■ **Your instructions**
Each record should be output exactly, with every character kept.

■ **Stored data**
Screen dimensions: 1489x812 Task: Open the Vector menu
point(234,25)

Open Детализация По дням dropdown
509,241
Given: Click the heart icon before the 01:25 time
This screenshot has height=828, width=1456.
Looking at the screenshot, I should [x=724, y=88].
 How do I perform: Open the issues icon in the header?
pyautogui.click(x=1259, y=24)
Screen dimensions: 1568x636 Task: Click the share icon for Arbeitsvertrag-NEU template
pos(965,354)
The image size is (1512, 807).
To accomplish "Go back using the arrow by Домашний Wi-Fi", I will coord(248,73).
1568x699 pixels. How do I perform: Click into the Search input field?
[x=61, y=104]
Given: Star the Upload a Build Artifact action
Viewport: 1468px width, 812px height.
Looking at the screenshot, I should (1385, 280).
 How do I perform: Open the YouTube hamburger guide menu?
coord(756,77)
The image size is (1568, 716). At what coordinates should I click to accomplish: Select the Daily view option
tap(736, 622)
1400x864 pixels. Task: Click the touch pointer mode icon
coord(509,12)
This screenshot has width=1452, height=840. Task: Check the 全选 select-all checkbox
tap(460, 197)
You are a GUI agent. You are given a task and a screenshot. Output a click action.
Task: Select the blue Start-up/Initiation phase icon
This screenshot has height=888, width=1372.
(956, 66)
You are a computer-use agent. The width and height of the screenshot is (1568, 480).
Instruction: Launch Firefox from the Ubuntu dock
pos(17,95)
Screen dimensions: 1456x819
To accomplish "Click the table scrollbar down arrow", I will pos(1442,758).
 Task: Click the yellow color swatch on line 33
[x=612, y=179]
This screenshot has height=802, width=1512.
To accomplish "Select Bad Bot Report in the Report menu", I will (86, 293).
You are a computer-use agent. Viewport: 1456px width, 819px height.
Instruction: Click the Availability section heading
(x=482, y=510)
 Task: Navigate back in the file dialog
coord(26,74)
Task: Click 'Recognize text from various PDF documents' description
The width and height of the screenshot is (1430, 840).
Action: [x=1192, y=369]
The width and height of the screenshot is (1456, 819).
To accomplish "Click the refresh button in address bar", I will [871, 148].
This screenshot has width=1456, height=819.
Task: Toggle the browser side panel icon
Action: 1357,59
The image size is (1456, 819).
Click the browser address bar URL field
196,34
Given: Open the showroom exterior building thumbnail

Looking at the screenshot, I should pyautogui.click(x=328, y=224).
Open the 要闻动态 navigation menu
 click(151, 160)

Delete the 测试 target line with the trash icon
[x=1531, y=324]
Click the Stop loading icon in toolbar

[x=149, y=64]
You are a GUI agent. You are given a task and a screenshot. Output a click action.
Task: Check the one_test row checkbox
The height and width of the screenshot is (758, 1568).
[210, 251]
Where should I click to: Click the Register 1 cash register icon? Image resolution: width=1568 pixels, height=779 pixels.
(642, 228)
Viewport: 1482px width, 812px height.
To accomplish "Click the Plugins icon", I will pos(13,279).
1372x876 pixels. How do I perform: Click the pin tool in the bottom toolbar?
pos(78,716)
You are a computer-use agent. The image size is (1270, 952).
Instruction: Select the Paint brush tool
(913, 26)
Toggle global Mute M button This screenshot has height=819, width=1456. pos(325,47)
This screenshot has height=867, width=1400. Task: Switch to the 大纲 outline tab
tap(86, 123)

■ **Task response**
Screen dimensions: 1489x812 Task: Open the Vector menu
point(234,25)

Open Детализация По дням dropdown
509,241
Given: Click the heart icon before the 01:25 time
This screenshot has height=828, width=1456.
Looking at the screenshot, I should [x=724, y=88].
 How do I perform: Open the issues icon in the header?
pyautogui.click(x=1259, y=24)
Screen dimensions: 1568x636 Task: Click the share icon for Arbeitsvertrag-NEU template
pos(965,354)
The image size is (1512, 807).
To accomplish "Go back using the arrow by Домашний Wi-Fi", I will coord(248,73).
1568x699 pixels. How do I perform: Click into the Search input field?
[x=61, y=104]
Given: Star the Upload a Build Artifact action
Viewport: 1468px width, 812px height.
Looking at the screenshot, I should (1385, 280).
 How do I perform: Open the YouTube hamburger guide menu?
coord(756,77)
The image size is (1568, 716). At what coordinates should I click to accomplish: Select the Daily view option
tap(736, 622)
1400x864 pixels. Task: Click the touch pointer mode icon
coord(509,12)
This screenshot has width=1452, height=840. Task: Check the 全选 select-all checkbox
tap(460, 197)
You are a GUI agent. You are given a task and a screenshot. Output a click action.
Task: Select the blue Start-up/Initiation phase icon
This screenshot has height=888, width=1372.
(956, 66)
You are a computer-use agent. The width and height of the screenshot is (1568, 480).
Instruction: Launch Firefox from the Ubuntu dock
pos(17,95)
Screen dimensions: 1456x819
To accomplish "Click the table scrollbar down arrow", I will pos(1442,758).
 Task: Click the yellow color swatch on line 33
[x=612, y=179]
This screenshot has height=802, width=1512.
To accomplish "Select Bad Bot Report in the Report menu", I will (86, 293).
You are a computer-use agent. Viewport: 1456px width, 819px height.
Instruction: Click the Availability section heading
(x=482, y=510)
 Task: Navigate back in the file dialog
coord(26,74)
Task: Click 'Recognize text from various PDF documents' description
The width and height of the screenshot is (1430, 840).
Action: [x=1192, y=369]
The width and height of the screenshot is (1456, 819).
To accomplish "Click the refresh button in address bar", I will [871, 148].
This screenshot has width=1456, height=819.
Task: Toggle the browser side panel icon
Action: 1357,59
The image size is (1456, 819).
Click the browser address bar URL field
196,34
Given: Open the showroom exterior building thumbnail

Looking at the screenshot, I should pyautogui.click(x=328, y=224).
Open the 要闻动态 navigation menu
 click(151, 160)

Delete the 测试 target line with the trash icon
[x=1531, y=324]
Click the Stop loading icon in toolbar

[x=149, y=64]
You are a GUI agent. You are given a task and a screenshot. Output a click action.
Task: Check the one_test row checkbox
The height and width of the screenshot is (758, 1568).
[210, 251]
Where should I click to: Click the Register 1 cash register icon? Image resolution: width=1568 pixels, height=779 pixels.
(642, 228)
Viewport: 1482px width, 812px height.
To accomplish "Click the Plugins icon", I will pos(13,279).
1372x876 pixels. How do I perform: Click the pin tool in the bottom toolbar?
pos(78,716)
You are a computer-use agent. The image size is (1270, 952).
Instruction: Select the Paint brush tool
(913, 26)
Toggle global Mute M button This screenshot has height=819, width=1456. pos(325,47)
This screenshot has height=867, width=1400. Task: Switch to the 大纲 outline tab
tap(86, 123)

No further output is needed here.